The nipple graft is then sutured to the recipient site with interrupted 8-0 nylon sutures under the operating microscope. Precise apposition of the skin edges is necessary to maximize dermal contact between the graft and its bed (Fig. 4). This step maximizes revascularization through the subdermal plexus. Stacked foam donut dressings (Allevyn, Smith & Nephew, United Kingdom) are used for protecting the nipple graft. Donut dressings are anchored with stitches to prevent displacement. Then, 1% tetracycline ointment is applied over the graft and the suture line, and the entire construct is left sealed for 7 days.

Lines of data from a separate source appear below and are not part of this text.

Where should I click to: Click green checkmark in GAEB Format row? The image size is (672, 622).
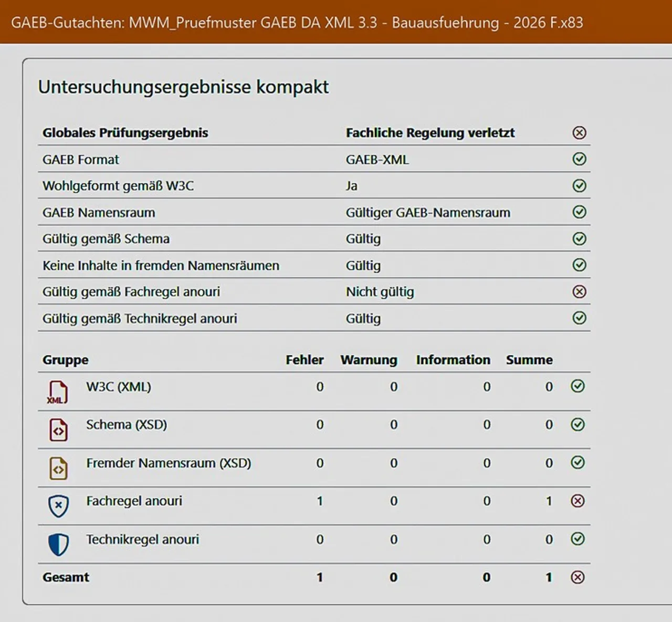579,159
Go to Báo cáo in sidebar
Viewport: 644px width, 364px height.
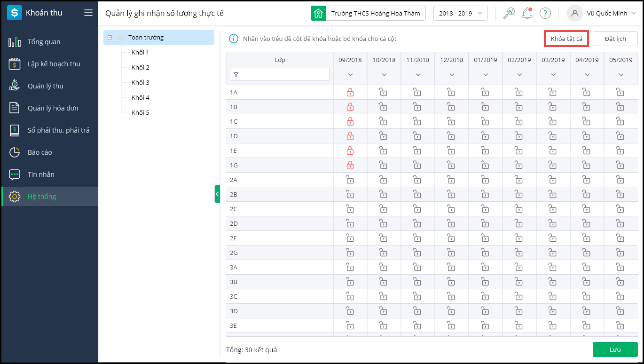(x=39, y=152)
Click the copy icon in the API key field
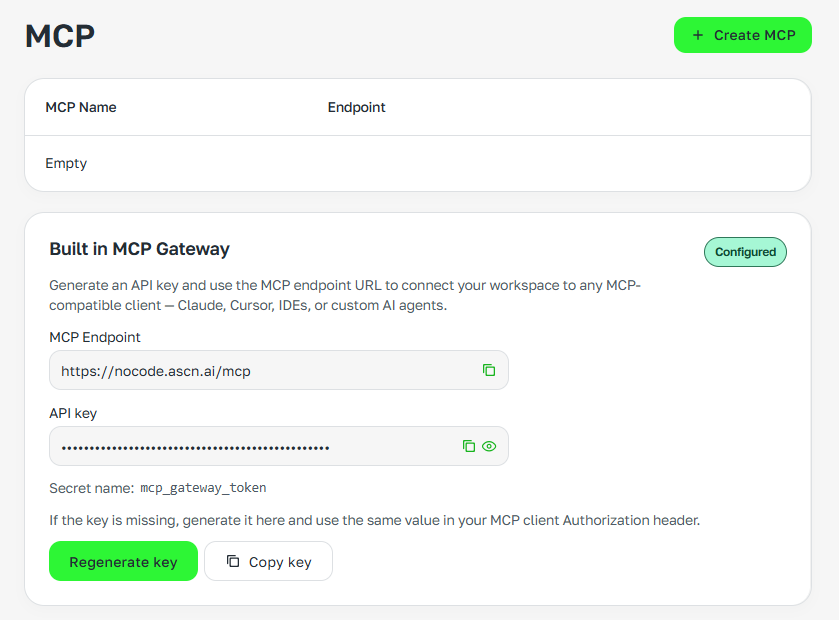Screen dimensions: 839x620 click(x=468, y=446)

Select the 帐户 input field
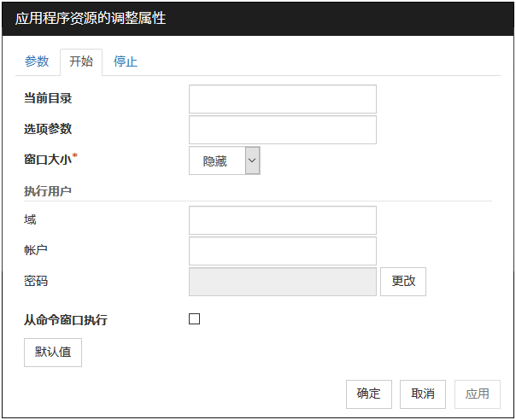(282, 251)
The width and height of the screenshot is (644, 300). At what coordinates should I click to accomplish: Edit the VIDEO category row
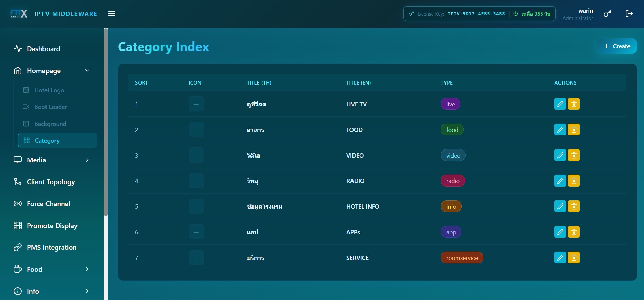560,155
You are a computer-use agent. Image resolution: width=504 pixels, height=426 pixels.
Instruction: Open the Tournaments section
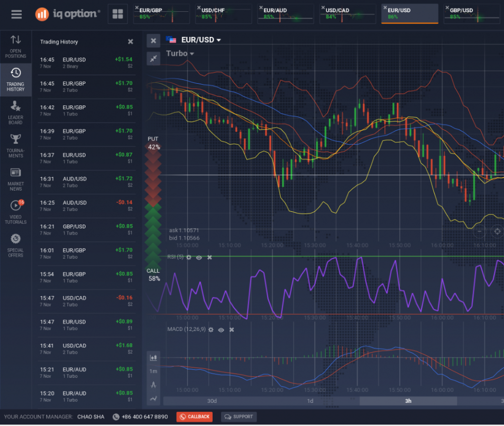16,145
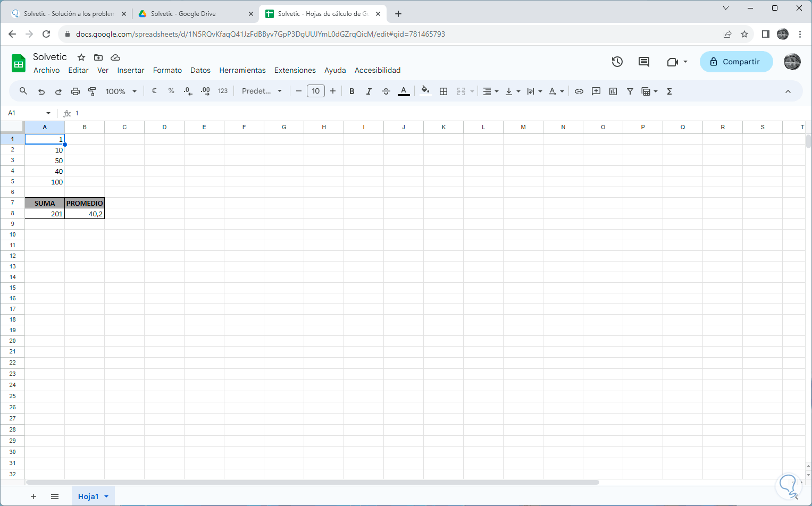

The patient is prescribed oral antibiotics and counselled that the nipple will be discolored for 3 weeks before pinking up. After the first inspection on postoperative day 5, dressings are changed in an atraumatic manner every 3 days by the surgeon in charge. Sutures are left in place for 4–6 weeks. The areola is created with tattooing or skin grafting depending on the patient’s preference.
Results
This guillotine technique was performed on 9 patients, with an average follow-up of 2.9 years (range, 1–4.5 years) (Table 1). The average graft height ranged from 4 mm to 8 mm and was maintained throughout the follow-up period. Our patients wore Allevyn splints for 6 months. One failure occurred due to graft dislodgement during dressing change. The outcome of the technique is illustrated in Figs. 5–7.
DISCUSSION
In 1950, Kiskadden described a case in which the surgeon, while taking split-skin grafts for burn coverage, inadvertently picked up the surface of a nipple and areola in his grafts. This graft took on the burned arm, while the donor site regenerated a reasonable nipple and areola. Inspired by this, Adams [10] and Millard [11] performed the first nipple-sharing procedure for nipple reconstruction, using a No. 10 blade to harvest the dome of the donor nipple. Nipple graft harvesting has since been done in various ways. Spear used a nylon traction suture to improve control on the nipple when cutting with a No. 11 blade [7]. Sakai and Taneda [3] harvested a rim of the nipple near its base and closed the denuded area by invaginating the nipple. The new nipple was reconstructed by spirally insetting the graft [3]. Other surgeons used a sagitally split nipple as a graft in cases where the nipple was flat [1,12].
Structurally, the nipple contains 15–20 lactiferous ducts, which are lined with luminal epithelial cells. Interspersed between these ducts is myoepithelial and stromal connective tissue, which is supported by a dense capillary network. With precise apposition, rapid revascularization can occur between the nipple base and the recipient site when their respective capillary networks link up. Plasmatic imbibition is the greatest at the base of the graft, and we believe that it progresses upward between the ducts by capillary action. As stromal vascular elements repopulate the graft, it becomes completely adherent to the bed. A meticulous microsurgical technique optimizes the conditions for the graft take because it allows healing from both the bed and the skin edges.
Detailed postoperative care was a key to the success of our two-blade guillotine technique. Initial dressing changes were performed avoiding any movement that might disrupt capillary inosculation. If the height of the graft exceeded 5 mm, hyperbaric oxygen therapy was instituted to increase local tissue oxygen tension. As for the donor site, the secondary healing involved minimal scarring, and we observed that ductal patency was maintained because the terminal openings of the ducts were not closed.
Notes
No potential conflict of interest relevant to this article was reported.
Notes
PATIENT CONSENT
The patient provided written informed consent for the publication and the use of their images.